Apesar das condenações públicas e das sanções económicas à Rússia e aos seus oligarcas, há algo que não muda: todos os dias, a Europa continua a comprar combustível a Moscovo e, dessa forma, a financiar o esforço de guerra de Vladimir Putin. As contas feitas pela Bloomberg e pela Bruegel são aterradoras: no início do ano, quando a invasão da Ucrânia ainda não passava de uma ameaça remota, a Rússia recebia da Europa, por dia, 190 milhões de euros pelo fornecimento de gás e 330 milhões de euros pela venda de petróleo. A 3 de março, quando se entrou na segunda semana da invasão e os preços dos combustíveis e das matérias-primas já tinham disparado em todo o mundo, a Europa já pagava (por dia, assinale-se!) 700 milhões de euros apenas pelo fornecimento de gás, enquanto a conta do petróleo, onde foi mais fácil e rápido cancelar encomendas, descia para os 200 milhões de euros. Os números continuam a ser impressionantes e podem ser resumidos assim: em cada dia de guerra, para manter as suas fábricas a funcionar e as suas casas aquecidas, a Europa paga 900 milhões de euros à Rússia – mais ou menos o dobro dos 450 milhões de euros que destinou à compra de armamento para a Ucrânia se poder defender da invasão. Ou seja, o custo do gesto “corajoso” e “sem precedentes” na história da UE representa apenas metade do preço que é pago, todos os dias, pelo gás e o petróleo russos.
Já vem de longe a dependência energética da Europa face à Rússia. Como foram também muitos os alertas para o risco dessa dependência, que acabaram por não ser escutados. Desde 2006, pelo menos, quando a Rússia cortou abruptamente o fornecimento de gás à Ucrânia – impedindo que a energia circulasse também pelos seus gasodutos para outros países europeus – que se multiplicaram as vozes a pedir que a Europa diversificasse as suas fontes de energia, e alertando para o historial de chantagem de Moscovo, nesse domínio.
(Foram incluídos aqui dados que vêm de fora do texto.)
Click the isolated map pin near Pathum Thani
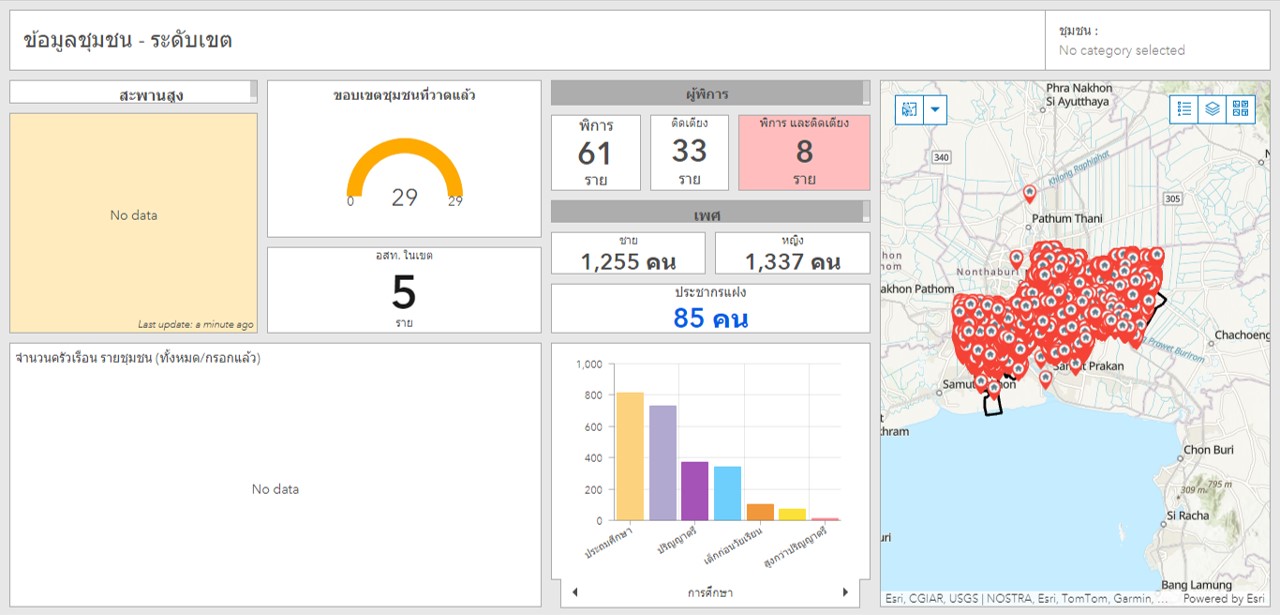[1029, 193]
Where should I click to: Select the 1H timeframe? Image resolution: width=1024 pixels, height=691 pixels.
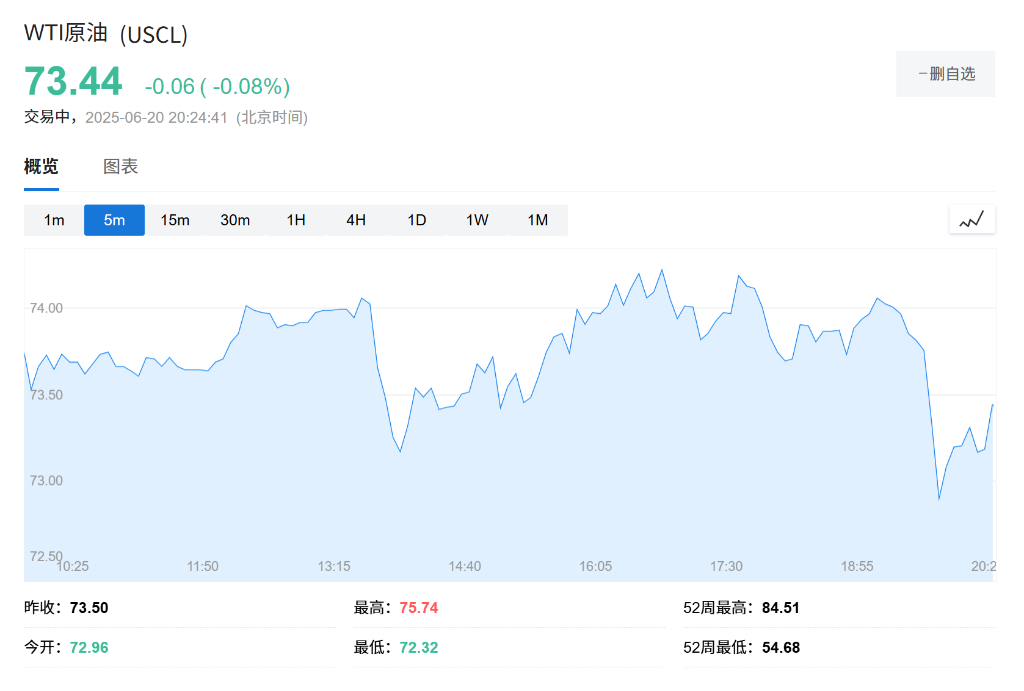pos(296,220)
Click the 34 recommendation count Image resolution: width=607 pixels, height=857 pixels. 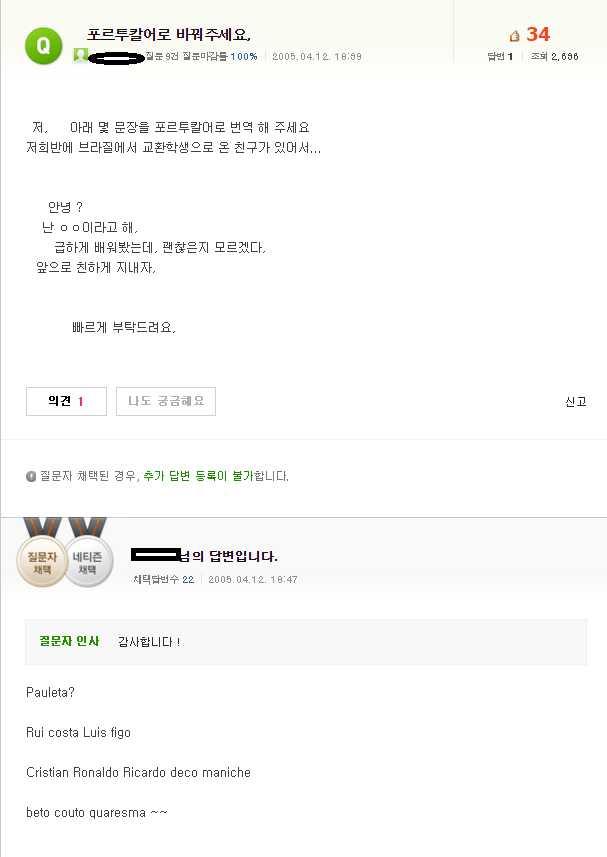(x=538, y=35)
A verdade é que esse foi também o ano em que Angela Merkel e Vladimir Putin concluíram o acordo para a construção do gasoduto Nord Stream que, contornando os estados bálticos e a Polónia, permitia levar o gás diretamente da Rússia até à Alemanha, e em grandes quantidades. Desde então, nunca mais parou de subir a dependência europeia da energia russa – bem como a dependência da economia russa desse negócio. Mais: apesar das sanções impostas em 2014, após a anexação da Crimeia, o negócio do gás russo ainda se intensificou mais em muitos países europeus.
Ao que tudo indica, com maior ou menor resistência, a Europa prepara-se, e bem, para fazer um corte drástico e reduzir em 80% a sua dependência da energia vinda da Rússia. Para poder alcançar esse objetivo, vai ser necessário diversificar a origem dos fornecedores de gás, uma maior aposta nas energias renováveis e uma diminuição do consumo. É esta a única opção possível para ser adotada depressa em tempo de guerra e, ainda por cima, no momento em que se começa a desenhar uma nova ordem mundial, sob os escombros da que começou a ser destruída na madrugada de 24 de fevereiro.
Há, no entanto, uma “verdade desconfortável” acerca da guerra – para usar a expressão da historiadora Margaret MacMillan – que merece ser recordada neste tempo: ela tanto é um motor de destruição como de criação. Muitos progressos na ciência e na tecnologia, como os motores a jato, os radares, os computadores e até a internet, só surgiram por necessidade de guerra, como forma de garantir uma vantagem substancial sobre o oponente.
Agora, neste esforço de guerra, a Europa precisa de garantir a independência energética para preservar a sua liberdade. E não lhe basta mudar o fornecedor do gás ou do petróleo, até porque a escolha é limitada: muitos são países tão autocráticos como a Rússia e nem todos partilham os mesmos objetivos estratégicos. A resposta tem de passar, isso sim, por aquilo que lhe permita não ficar dependente de ninguém, no futuro: um investimento total nas energias alternativas com uma dimensão de esforços e uma rapidez só possível em tempo de guerra – ao estilo do Manhattan Project, da II Guerra Mundial, agora com fins pacíficos, mas que pode ter o mesmo efeito dissuasor, já que reduz a potencial vantagem do adversário.
Se, para conquistarmos a nossa independência de energia face à Rússia vamos ser obrigados a mudar a economia e o consumo, então que o façamos já de modo a acelerar as nossas metas de descarbonização, livres de fornecedores de combustíveis fósseis. Sem perder mais tempo e muito mais bem preparados para as guerras do futuro.